The Court of Appeal has considered the appeal concerning the “bridge to nowhere”, a challenge to planning permission granted by Tewkesbury Borough Council for a bridge solely to enable further development as part of the Tewkesbury Garden Town, but which itself had no transport links to or over it and served no current development (R (Ashchurch Rural Parish Council) v Tewkesbury Borough Council [2023] EWCA 101). The case has wider significance in respect of how Officer Reports are interpreted, and how decision makers should consider EIA screening where development forms part of a wider project.
Factual overview
In March 2019, Tewkesbury was awarded Garden Town status for potential development for up to 10,195 homes, 100 ha of employment land and related infrastructure. This was based on a ‘Masterplan’. The bridge was proposed to ‘unlock’ land for Phase 1 of the Masterplan.

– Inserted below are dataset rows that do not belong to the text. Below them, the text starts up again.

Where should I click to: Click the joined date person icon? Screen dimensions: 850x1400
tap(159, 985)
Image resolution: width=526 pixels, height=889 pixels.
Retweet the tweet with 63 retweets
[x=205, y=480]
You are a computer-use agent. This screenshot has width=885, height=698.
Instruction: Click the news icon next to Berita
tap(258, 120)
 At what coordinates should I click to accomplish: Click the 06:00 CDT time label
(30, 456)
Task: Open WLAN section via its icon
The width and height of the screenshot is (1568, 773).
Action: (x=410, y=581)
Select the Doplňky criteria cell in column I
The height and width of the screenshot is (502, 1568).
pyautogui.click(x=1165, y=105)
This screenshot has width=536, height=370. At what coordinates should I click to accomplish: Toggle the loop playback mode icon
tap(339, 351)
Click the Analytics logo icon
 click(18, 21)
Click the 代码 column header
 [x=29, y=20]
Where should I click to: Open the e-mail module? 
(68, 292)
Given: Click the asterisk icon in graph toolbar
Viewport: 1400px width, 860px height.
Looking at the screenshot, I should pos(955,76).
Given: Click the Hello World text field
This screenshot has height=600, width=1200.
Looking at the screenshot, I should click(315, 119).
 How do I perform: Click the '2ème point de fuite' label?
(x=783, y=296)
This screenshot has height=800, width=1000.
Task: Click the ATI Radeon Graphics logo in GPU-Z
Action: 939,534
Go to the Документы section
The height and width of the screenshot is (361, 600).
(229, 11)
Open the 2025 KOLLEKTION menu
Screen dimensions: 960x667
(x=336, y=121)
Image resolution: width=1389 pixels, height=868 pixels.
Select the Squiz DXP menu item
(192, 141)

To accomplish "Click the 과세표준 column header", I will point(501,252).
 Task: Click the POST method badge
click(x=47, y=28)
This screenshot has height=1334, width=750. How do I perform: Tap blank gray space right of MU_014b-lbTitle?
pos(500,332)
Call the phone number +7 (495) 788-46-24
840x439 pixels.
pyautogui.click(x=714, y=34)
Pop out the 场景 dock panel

Permission was sought for the bridge on its own due to immediate funding available from Homes England, in respect of which Tewkesbury BC had agreed a ‘best endeavours’ clause to provide 826 homes.
The grant of permission was challenged by Ashchurch RPC. A theme of the challenge was the unlawful lack of consideration of the harms occasioned by the wider development which the bridge was to unlock.
The Officer Report
The Officer’s Report had advised that even the bridge on its own would have an adverse impact on the setting of nearby listed buildings. It was therefore common ground that permission should only be granted if that harm was outweighed by the benefits.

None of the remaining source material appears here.